“O que Restou do Sagrado”, de Mário Bortolotto, reestreia no Castelinho do Flamengo

Rafael Guirra
Por Rafael Guirra 6 abril, 2016 12:05

Trabalho em conjunto do Grupo Fragmento e Tartufaria de Atores, “O que Restou do Sagrado”, reestreia dia 12 de abril no Castelinho do Flamengo com sessões gratuitas. Cumprindo temporada até o dia 12 de maio, a peça fica em cartaz às terças e quintas, às 20h30, com distribuição de senhas a partir das 20h.

Escrito por Mário Bortolloto, em 2004, o espetáculo é composto por 7 personagens que questionam o caráter de Deus e o poder divino do perdão.  Como na fábula de Jean-Paul Sartre, Entre Quatro Paredes,  pessoas que não se conhecem são confinadas em um espaço para se torturarem enquanto compartilham confissões terríveis. Só que em “O que restou do Sagrado”, isso se dá em rotação acelerada.

Para o crítico Renato Mello, “O que Restou do Sagrado”, é uma oportunidade de se assistir a um texto forte, com uma proposta original, resultando num espetáculo de enorme vitalidade em que é possível perceber-se a enorme paixão pelo “fazer teatral” de cada artista ou técnico envolvido nesse ótimo processo de criação artística. O elenco formado por Ana Carolina Dessandre, Carolina Godinho, Daniel Bouzas, Diogo de Andrade Medeiros, Fábio Guará, Elio de Oliveira, Lucas Tapioca e Monique Vaillé, realiza uma alternância permanente através de um jogo cênico de idas e vindas, em que cada personagem tem seu momento solista dentro da coletividade. A direção de atores de Nirley Lacerda faz um encaixe correto nessa troca em cena e na alternância constante nos diálogos, com atuações que encontram o acerto do tom para a dimensão das tragédias interiores de cada personagem.

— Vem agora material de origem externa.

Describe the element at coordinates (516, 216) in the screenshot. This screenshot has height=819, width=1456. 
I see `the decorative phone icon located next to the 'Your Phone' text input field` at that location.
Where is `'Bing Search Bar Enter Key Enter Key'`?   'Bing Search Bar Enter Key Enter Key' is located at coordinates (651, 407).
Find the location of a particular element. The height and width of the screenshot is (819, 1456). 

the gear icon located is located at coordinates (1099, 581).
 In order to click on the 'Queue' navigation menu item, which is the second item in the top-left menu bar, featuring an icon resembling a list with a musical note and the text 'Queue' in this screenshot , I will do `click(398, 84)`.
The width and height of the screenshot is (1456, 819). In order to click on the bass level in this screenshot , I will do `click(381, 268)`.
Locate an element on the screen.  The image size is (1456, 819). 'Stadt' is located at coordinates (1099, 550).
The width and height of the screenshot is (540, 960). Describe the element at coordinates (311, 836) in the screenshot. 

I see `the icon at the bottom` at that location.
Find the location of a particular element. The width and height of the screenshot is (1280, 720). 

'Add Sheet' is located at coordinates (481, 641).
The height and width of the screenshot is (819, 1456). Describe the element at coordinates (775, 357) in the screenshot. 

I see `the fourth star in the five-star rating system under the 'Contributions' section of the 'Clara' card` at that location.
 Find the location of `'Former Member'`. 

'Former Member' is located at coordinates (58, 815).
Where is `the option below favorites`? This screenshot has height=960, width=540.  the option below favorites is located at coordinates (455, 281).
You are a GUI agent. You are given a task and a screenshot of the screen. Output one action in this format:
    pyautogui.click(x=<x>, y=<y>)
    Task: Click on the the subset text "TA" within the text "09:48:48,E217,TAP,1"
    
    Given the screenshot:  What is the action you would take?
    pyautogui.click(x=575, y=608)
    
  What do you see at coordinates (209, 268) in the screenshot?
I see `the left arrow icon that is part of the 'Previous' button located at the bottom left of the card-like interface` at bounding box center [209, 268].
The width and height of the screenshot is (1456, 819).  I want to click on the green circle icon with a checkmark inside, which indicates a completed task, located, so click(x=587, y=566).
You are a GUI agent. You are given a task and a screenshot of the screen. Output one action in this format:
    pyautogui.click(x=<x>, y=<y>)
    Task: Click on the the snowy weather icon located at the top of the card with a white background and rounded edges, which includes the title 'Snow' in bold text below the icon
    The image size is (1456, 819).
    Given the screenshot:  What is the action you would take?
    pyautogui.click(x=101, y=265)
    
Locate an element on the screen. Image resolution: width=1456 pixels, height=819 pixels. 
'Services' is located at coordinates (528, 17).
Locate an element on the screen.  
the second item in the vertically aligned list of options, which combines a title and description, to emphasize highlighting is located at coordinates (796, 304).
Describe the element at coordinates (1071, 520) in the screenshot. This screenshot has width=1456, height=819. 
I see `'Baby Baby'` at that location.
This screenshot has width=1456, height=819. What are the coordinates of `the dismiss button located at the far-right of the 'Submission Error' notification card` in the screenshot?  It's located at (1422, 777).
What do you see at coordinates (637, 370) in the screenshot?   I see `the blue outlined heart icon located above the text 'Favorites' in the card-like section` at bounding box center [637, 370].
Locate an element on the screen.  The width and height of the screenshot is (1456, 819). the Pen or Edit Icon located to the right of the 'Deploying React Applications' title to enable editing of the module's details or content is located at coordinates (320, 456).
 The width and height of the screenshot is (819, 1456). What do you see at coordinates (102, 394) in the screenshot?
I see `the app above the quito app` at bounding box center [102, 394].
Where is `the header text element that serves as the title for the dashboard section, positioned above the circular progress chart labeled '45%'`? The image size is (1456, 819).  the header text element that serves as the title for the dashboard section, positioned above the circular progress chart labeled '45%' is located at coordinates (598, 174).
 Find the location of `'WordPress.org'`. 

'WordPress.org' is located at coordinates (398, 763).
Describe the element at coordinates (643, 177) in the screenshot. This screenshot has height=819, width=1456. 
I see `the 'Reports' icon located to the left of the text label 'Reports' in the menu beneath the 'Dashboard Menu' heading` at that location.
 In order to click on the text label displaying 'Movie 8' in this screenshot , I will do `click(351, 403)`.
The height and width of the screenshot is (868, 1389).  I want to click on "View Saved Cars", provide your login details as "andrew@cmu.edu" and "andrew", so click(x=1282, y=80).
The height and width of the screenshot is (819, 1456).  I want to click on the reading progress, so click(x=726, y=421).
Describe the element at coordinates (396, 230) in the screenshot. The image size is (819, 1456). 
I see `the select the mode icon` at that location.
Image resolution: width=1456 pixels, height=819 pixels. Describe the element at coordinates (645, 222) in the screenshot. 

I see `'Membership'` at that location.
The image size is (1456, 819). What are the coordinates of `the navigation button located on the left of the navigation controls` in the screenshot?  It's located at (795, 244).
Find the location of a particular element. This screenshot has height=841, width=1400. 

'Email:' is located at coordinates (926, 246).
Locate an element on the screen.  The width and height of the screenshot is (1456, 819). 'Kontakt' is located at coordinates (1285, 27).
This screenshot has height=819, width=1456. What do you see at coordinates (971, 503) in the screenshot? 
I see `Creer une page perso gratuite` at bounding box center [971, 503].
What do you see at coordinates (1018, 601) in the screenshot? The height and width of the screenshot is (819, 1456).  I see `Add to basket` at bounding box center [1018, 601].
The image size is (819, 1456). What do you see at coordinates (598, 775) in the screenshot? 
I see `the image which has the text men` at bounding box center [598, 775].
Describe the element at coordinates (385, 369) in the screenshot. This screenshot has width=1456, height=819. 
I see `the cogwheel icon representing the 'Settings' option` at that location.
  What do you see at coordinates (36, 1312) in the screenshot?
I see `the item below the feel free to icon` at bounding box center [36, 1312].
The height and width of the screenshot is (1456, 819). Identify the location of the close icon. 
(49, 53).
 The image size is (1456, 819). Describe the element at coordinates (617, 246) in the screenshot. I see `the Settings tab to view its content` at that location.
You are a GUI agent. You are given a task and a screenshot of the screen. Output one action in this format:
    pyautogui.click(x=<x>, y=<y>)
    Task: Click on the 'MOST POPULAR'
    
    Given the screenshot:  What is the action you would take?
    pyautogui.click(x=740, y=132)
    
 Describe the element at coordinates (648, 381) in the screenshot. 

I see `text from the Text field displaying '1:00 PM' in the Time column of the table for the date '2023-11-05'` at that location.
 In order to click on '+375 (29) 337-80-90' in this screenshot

Trata-se de salvar a humanidade através do arrependimento. Mas para isso é preciso antes crer na existência de Deus. Confinados numa igreja, todos têm até o clarear do dia para se arrepender e salvar o mundo lá fora da fúria de Deus. Para isso precisam confessar seus piores pecados e arrepender-se genuinamente.

Os personagens enfrentam seus próprios medos enquanto se acusam mutuamente. Partindo da frase de Santo Agostinho: “Deus permitiu o mal para dele extrair o bem”, Bortolotto trata da maldade do mundo e questiona a ausência de intervenção divina diante dos dramas que se desenrolam no decorrer da trama. A  relação entre Deus e o homem, a investigação da própria existência de Deus, a maldade e complexidade humana, são questões que jorram do texto com o ritmo e com  a urgência do punk- rock.

“O que Restou do Sagrado” estreou, como primeiro trabalho em parceria do Grupo Fragmento e Tartufaria de Atores, em 2014 na Casa Hoffmann, no Festival de Curitiba, onde obteve sucesso de público e crítica, sendo convidado a apresentar sessão extra; ainda em 2014, participou do  FETUBA (MG); em novembro de 2015 estreou no Rio de Janeiro, no Castelinho do Flamengo, com uma temporada de sucesso de público, tendo todas as suas sessões esgotadas.

SERVIÇO
“O que Restou do Sagrado”
Reestreia: 12 de Abril
Horário: Terça-feira e Quinta-feira – 20h30
Temporada: De 12 de Abril a 12 de Maio
Local: CASTELINHO FLAMENGO – Centro Cultural Municipal Oduvaldo Vianna Filho
Endereço: Praia do Flamengo 158 – Flamengo
Classificação: 16 anos
Entrada Gratuita (distribuição de senhas a partir de 20h)
Duração: 50 min
Gênero: drama

*As informações são de responsabilidade de seus organizadores e estão sujeitas a alterações sem aviso prévio.